Six in 10 respondents to a survey by IUCN, with more than 300 responses from organisations around the world, said they had observed gender-based violence among female environmental rights defenders, environmental migrants and refugees, and in areas where environmental crimes and environmental degradation were taking place. More than 80 case studies clearly showing such links were uncovered as part of the research.
Gender-based violence includes domestic violence, sexual assault and rape, forced prostitution, forced marriage and child marriage, as well as other forms of the exploitation of women. The report found human trafficking rises in areas where the natural environment is under stress, and links between gender-based violence and environmental crimes such as wildlife poaching and illegal resource extraction. There have also been numerous examples of gender-based violence directed against environmental defenders and activists, who try to stop the destruction or degradation of their land, natural resources and communities. Sexual violence is used to suppress them, undermine their status within the community and discourage others from coming forward.
Owren found abundant examples of the close links between gender-based violence and the exploitation of women and girls, and the competition for resources engendered by the impacts of global heating and our destruction of the natural environment. For instance, sexual abuse was found in the illegal fishing industry in south-east Asia, and in eastern and southern Africa fishermen reportedly refused to sell fish to women if they did not engage in sex. The illegal logging and charcoal trade in the Democratic Republic of Congo is linked to sexual exploitation, and in Colombia and Peru illegal mines are strongly associated with an increase in sex trafficking.
Global warming puts pressure on resources, as extreme weather, including heatwaves, droughts, floods and fiercer storms, grows more frequent and devastating. In most parts of the world, women are already disadvantaged and lack land rights and legal rights, so are vulnerable to exploitation. When the additional stresses caused by the climate crises bite, they are the first to be targeted. For instance, in some communities, young girls are married off as early as possible when the family faces hardship exacerbated by the climate. Globally, about 12 million more young girls are thought to have been married off after increasing natural disasters, and weather related disasters have been shown to increase sexual trafficking by 20-30%. Women and girls are also burdened with tasks such as drawing water and finding firewood, which are becoming more scarce in many areas under the ecological impact of our scramble for resources, and which expose them to further dangers of violence.
Grethel Aguilar, acting director-general of the IUCN, said: “Environmental degradation now affects our lives in ways that are becoming impossible to ignore, from food to jobs to security. This study shows that the damage humanity is inflicting on nature is also fuelling violence against women around the world – a link that has so far been largely overlooked.”

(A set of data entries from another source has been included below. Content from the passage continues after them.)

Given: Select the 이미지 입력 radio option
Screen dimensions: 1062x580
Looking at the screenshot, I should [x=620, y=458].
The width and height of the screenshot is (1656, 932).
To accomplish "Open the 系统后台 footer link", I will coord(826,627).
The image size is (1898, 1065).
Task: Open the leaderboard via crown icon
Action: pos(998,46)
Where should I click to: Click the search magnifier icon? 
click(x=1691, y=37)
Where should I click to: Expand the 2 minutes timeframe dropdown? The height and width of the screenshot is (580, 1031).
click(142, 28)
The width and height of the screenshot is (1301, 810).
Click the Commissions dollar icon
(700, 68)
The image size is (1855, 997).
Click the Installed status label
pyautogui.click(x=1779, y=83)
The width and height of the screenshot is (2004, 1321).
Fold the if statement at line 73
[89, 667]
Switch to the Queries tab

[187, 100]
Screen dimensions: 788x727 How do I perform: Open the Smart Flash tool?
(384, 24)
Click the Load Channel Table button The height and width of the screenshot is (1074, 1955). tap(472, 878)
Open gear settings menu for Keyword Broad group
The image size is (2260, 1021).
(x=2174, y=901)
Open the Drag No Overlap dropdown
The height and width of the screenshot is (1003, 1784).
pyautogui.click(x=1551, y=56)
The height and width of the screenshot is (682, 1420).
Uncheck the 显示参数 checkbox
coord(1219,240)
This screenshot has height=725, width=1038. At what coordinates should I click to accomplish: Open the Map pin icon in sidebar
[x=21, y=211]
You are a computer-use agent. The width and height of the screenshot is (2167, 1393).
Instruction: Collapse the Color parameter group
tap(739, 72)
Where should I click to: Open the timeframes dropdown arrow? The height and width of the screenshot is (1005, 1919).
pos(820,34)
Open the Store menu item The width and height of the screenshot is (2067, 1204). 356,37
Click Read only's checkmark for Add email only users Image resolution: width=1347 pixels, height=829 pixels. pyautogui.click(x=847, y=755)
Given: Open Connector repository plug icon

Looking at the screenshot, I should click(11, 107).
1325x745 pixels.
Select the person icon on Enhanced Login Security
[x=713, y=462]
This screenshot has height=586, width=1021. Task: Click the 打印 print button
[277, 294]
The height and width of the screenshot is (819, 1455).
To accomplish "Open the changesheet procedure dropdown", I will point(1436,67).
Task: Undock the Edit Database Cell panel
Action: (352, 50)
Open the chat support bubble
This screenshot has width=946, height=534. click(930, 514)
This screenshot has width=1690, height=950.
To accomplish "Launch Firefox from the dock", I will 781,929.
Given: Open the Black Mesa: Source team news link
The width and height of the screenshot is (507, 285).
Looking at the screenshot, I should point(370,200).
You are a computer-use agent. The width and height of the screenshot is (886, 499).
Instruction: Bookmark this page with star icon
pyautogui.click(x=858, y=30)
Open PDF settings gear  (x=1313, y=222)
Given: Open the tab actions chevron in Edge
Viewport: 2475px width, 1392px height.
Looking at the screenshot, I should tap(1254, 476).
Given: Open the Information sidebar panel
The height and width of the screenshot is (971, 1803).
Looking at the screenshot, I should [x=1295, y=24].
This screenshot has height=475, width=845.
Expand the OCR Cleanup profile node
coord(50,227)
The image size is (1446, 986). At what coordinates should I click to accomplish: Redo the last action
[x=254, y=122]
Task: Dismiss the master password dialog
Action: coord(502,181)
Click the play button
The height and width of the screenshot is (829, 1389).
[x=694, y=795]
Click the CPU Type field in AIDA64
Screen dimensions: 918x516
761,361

The report also provided a timely reminder that “concerted action to tackle inequality can unlock new opportunities for climate action and women’s empowerment”, added Mary Robinson, chair of The Elders. “We need to recognise the unequal effects of the climate crisis on women, but also that women’s participation brings with it creative and sustainable solutions to both the climate emergency and social injustices. Tackling climate change and environmental degradation without the full inclusion of women will not succeed: gender equality is a prerequisite to the collective effort needed to address the climate emergency.”